PEMILIHAN umum (pemilu) 2014 memang masih sekitar empat tahun lagi.
Tetapi, sejumlah tokoh sudah mulai aktif tampil di muka publik menggalang dukungan untuk maju sebagai calon presiden (capres). Salah satu tokoh yang kini mulai aktif melakukan safari politik dan menggalang dukungan adalah Ketua Umum Partai Golkar Aburizal Bakrie.
Meskipun Rapat Pimpinan Nasional (Rapimnas) I Partai Golkar beberapa waktu lalu tidak secara resmi mendeklarasikan Aburizal Bakrie sebagai capres, tetapi hampir mustahil bagi kita untuk mengatakan bahwa Ical – sapaan akrab Aburizal Bakrie – tidak akan turut ambil bagian dalam perebutan kursi RI-1 pada pilpres 2014. Ini mengingat status dia sebagai ketua umum salah satu partai besar di Indonesia. Dalam kaitan itu menarik untuk mengkaji lebih jauh peluang Ical dalam kontestasi pilpres 2014.

Tugas:
1 – Dalam teks tentang Aburizal Bakrie, apa sapaan akrabnya?
2 – Ambil bagian teks tentang Aburizal Bakrie persis sama, mulai dari "PEMILIHAN umum (pemilu)" sampai "kontestasi pilpres 2014.".

Data Tersimpan:
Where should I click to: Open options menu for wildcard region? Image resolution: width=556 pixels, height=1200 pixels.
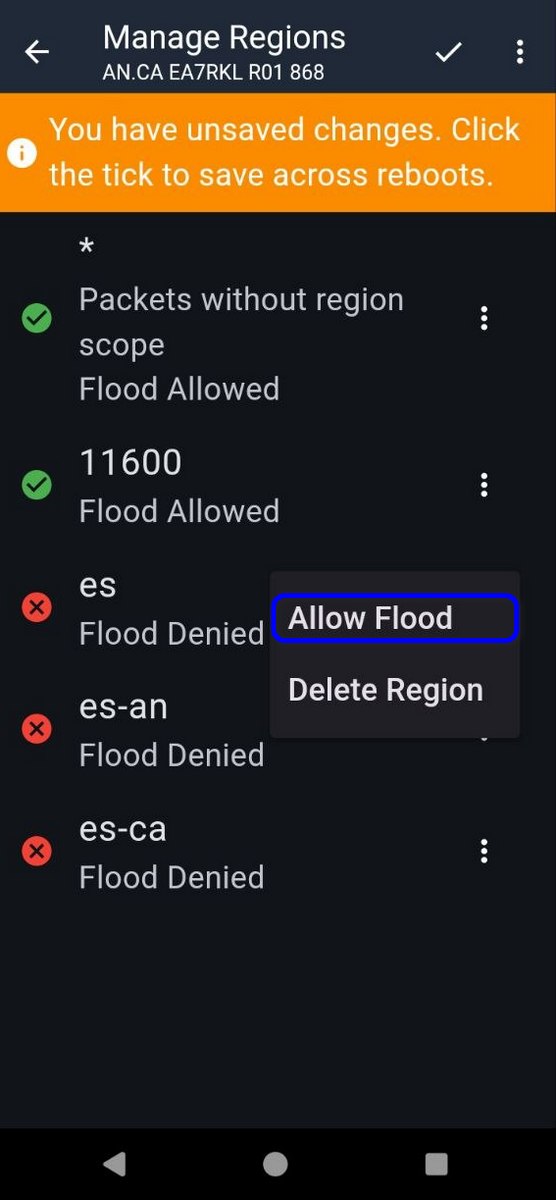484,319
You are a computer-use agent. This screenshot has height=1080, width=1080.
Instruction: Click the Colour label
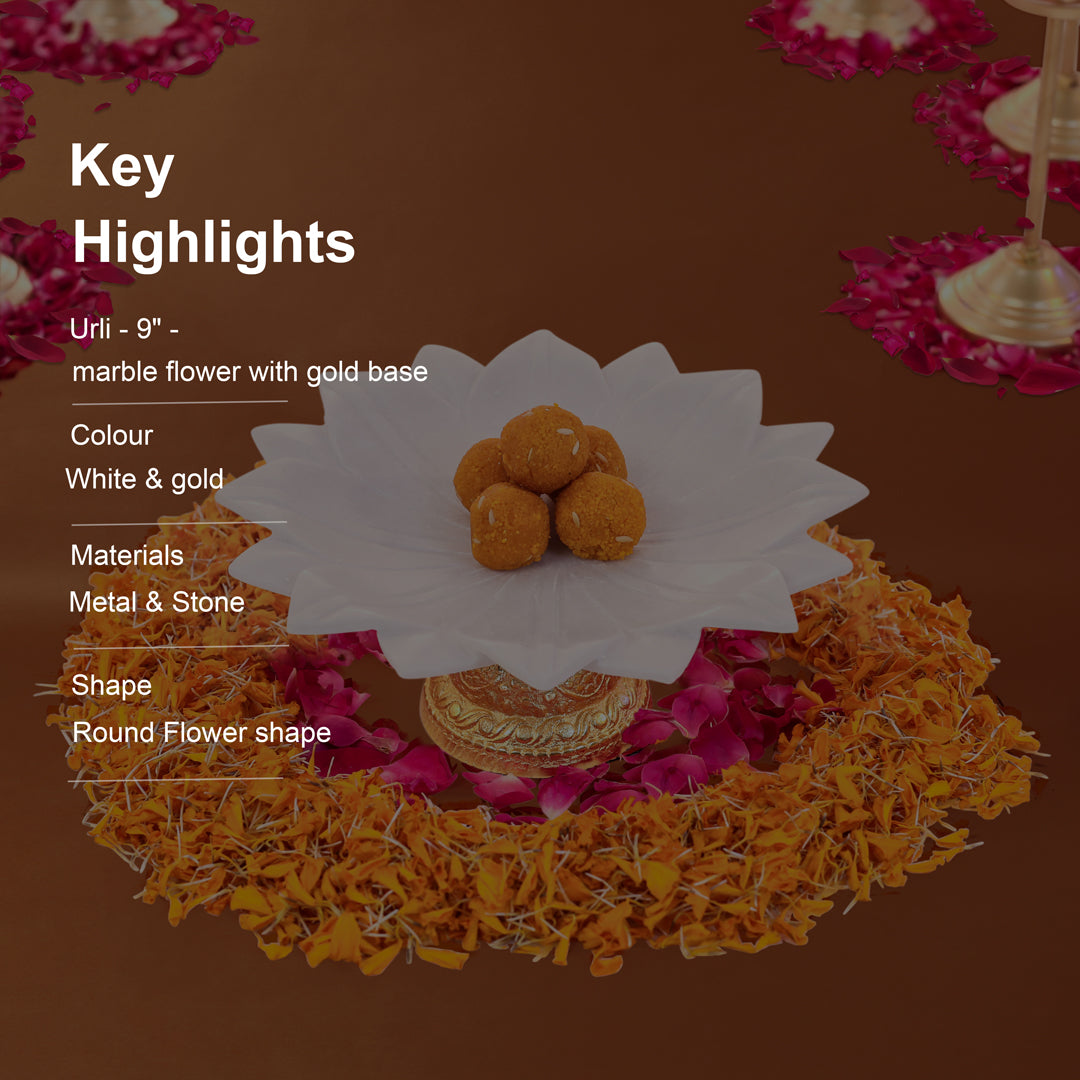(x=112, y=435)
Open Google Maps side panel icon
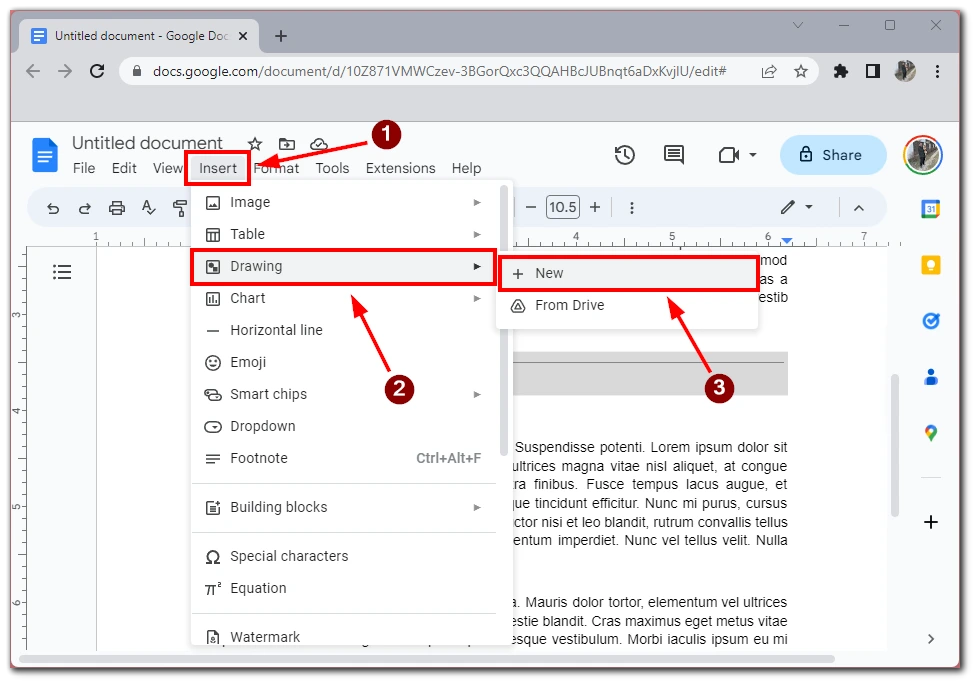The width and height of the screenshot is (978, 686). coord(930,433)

Jawaban yang Diharapkan:
1 – Ical

2 –
PEMILIHAN umum (pemilu) 2014 memang masih sekitar empat tahun lagi.
Tetapi, sejumlah tokoh sudah mulai aktif tampil di muka publik menggalang dukungan untuk maju sebagai calon presiden (capres). Salah satu tokoh yang kini mulai aktif melakukan safari politik dan menggalang dukungan adalah Ketua Umum Partai Golkar Aburizal Bakrie.
Meskipun Rapat Pimpinan Nasional (Rapimnas) I Partai Golkar beberapa waktu lalu tidak secara resmi mendeklarasikan Aburizal Bakrie sebagai capres, tetapi hampir mustahil bagi kita untuk mengatakan bahwa Ical – sapaan akrab Aburizal Bakrie – tidak akan turut ambil bagian dalam perebutan kursi RI-1 pada pilpres 2014. Ini mengingat status dia sebagai ketua umum salah satu partai besar di Indonesia. Dalam kaitan itu menarik untuk mengkaji lebih jauh peluang Ical dalam kontestasi pilpres 2014.